[DATA FOR REVIEW]
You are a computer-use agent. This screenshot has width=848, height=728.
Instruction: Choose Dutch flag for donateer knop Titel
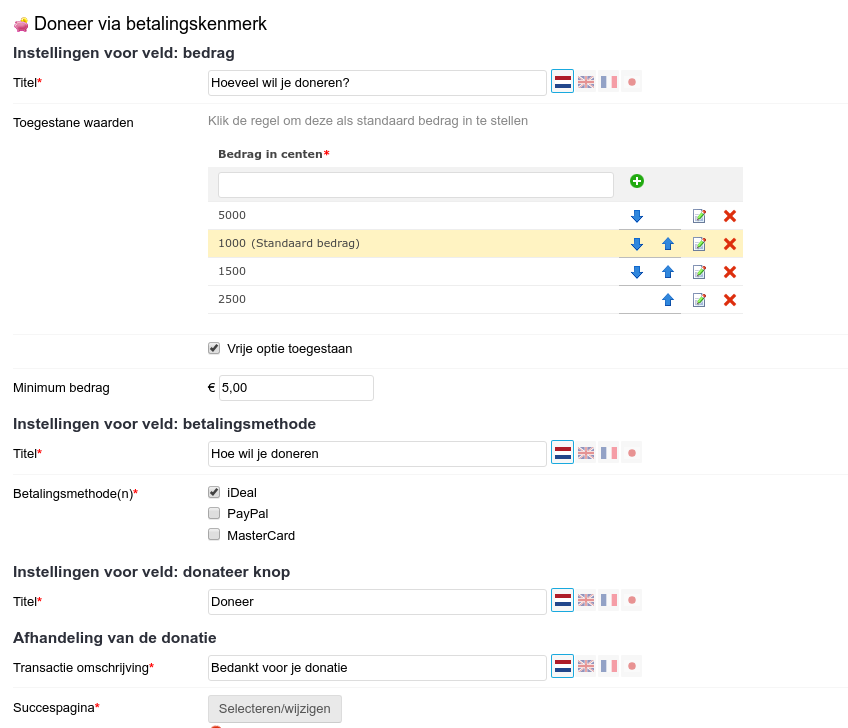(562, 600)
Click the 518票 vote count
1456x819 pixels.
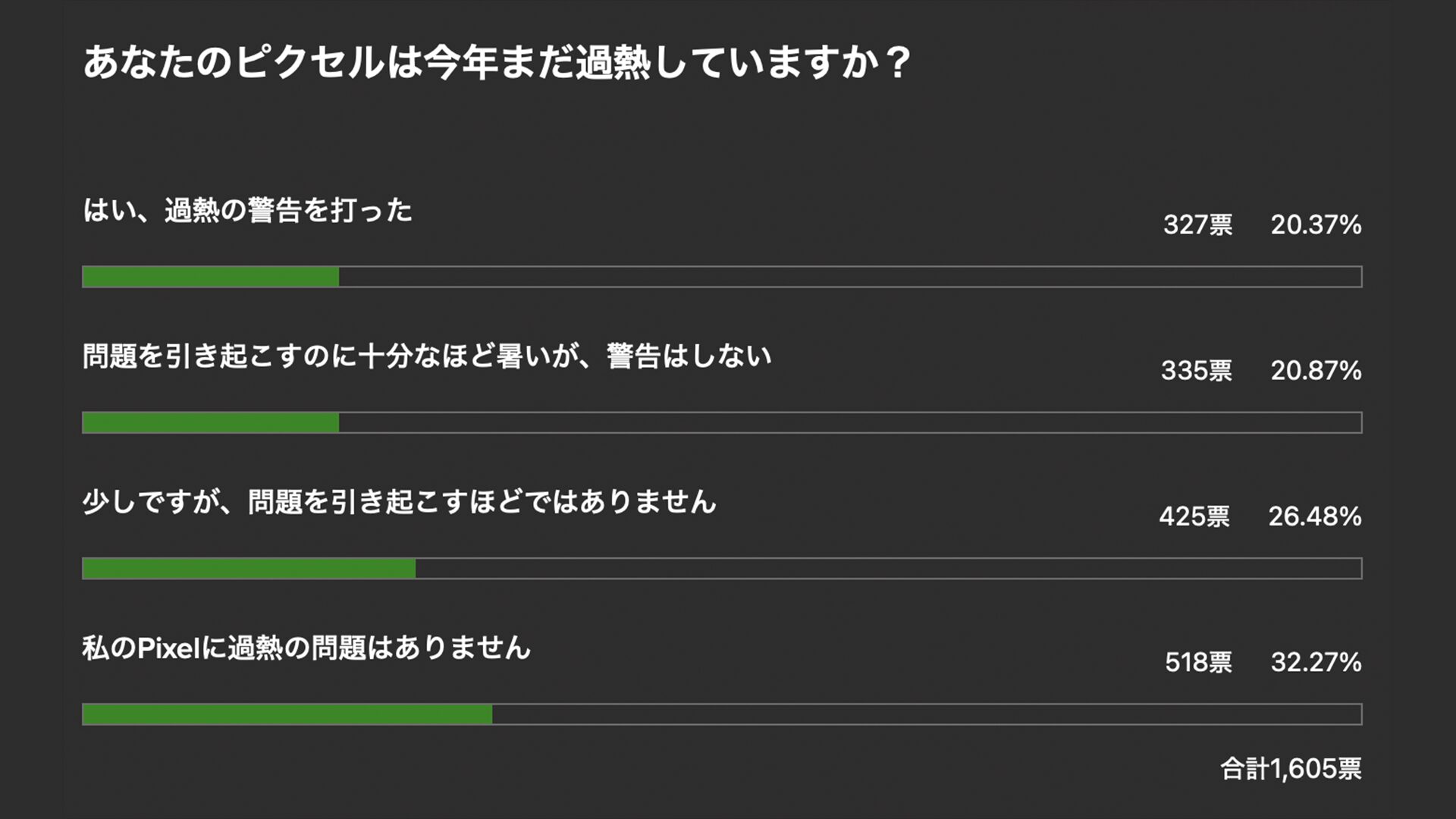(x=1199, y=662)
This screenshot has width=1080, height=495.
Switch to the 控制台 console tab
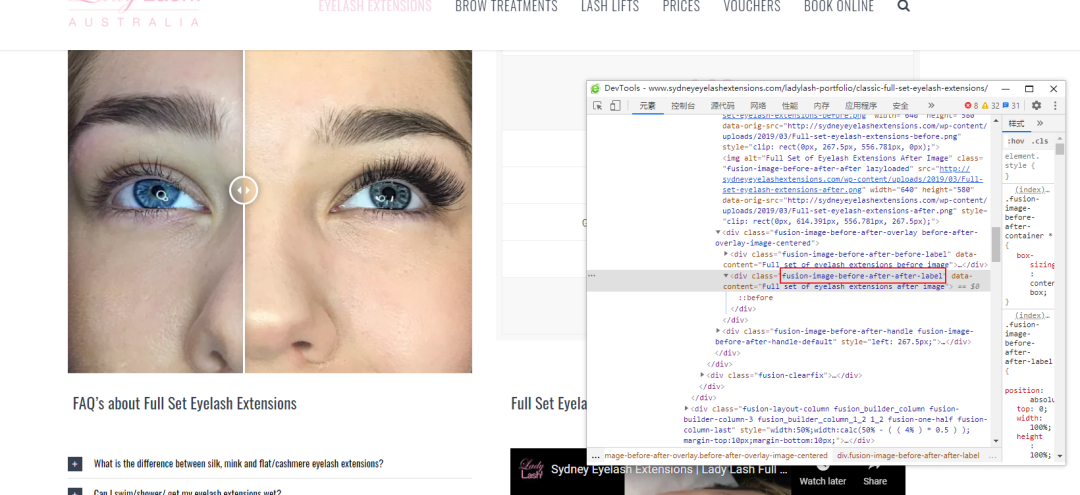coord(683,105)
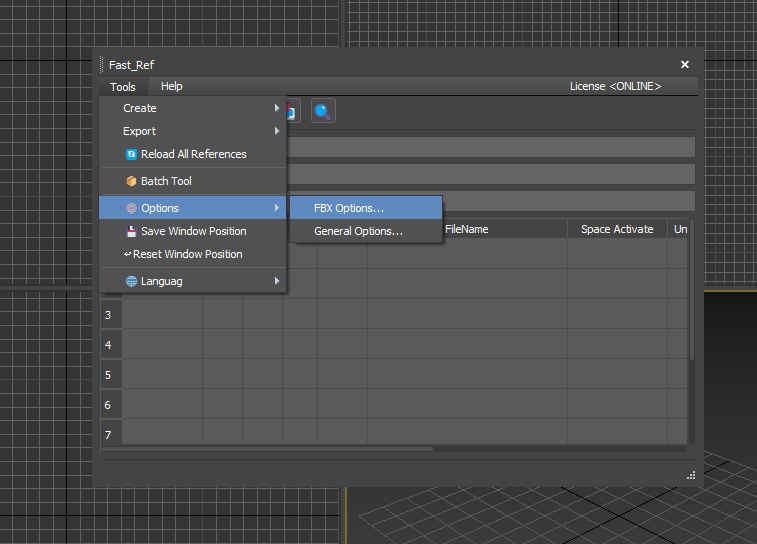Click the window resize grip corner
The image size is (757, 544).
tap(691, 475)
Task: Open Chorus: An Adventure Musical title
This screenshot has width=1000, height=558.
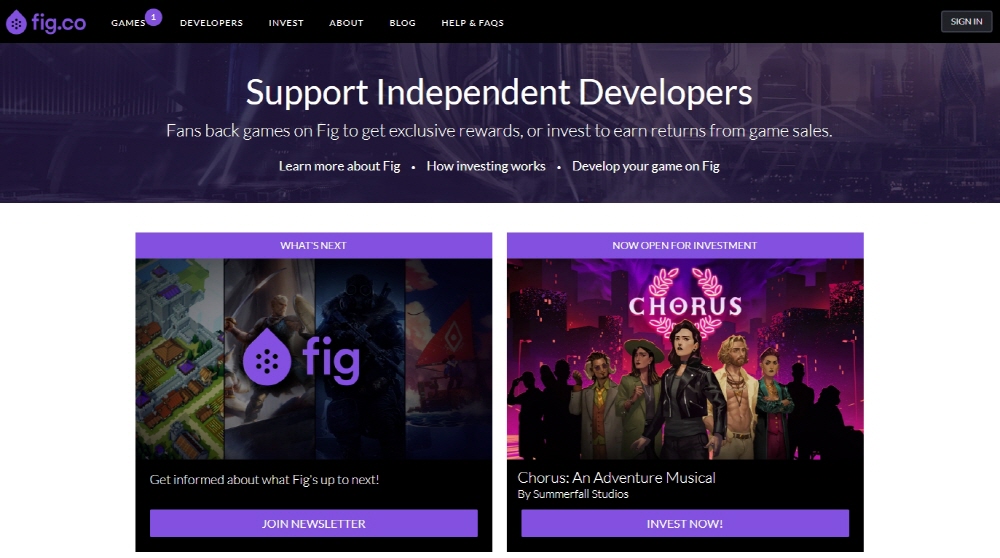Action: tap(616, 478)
[/DATA FOR REVIEW]
§ ASSIGNMENT: The records above must be printed exactly; the pictures stay out.

§ THE COMPLETED TASK:
You are a computer-use agent. This screenshot has width=848, height=728.
Instruction: Choose Dutch flag for donateer knop Titel
(562, 600)
Click the 518票 vote count
1456x819 pixels.
(x=1199, y=662)
This screenshot has width=1080, height=495.
Switch to the 控制台 console tab
coord(683,105)
Click the window resize grip corner
The image size is (757, 544).
tap(691, 475)
Task: Open Chorus: An Adventure Musical title
This screenshot has width=1000, height=558.
Action: tap(616, 478)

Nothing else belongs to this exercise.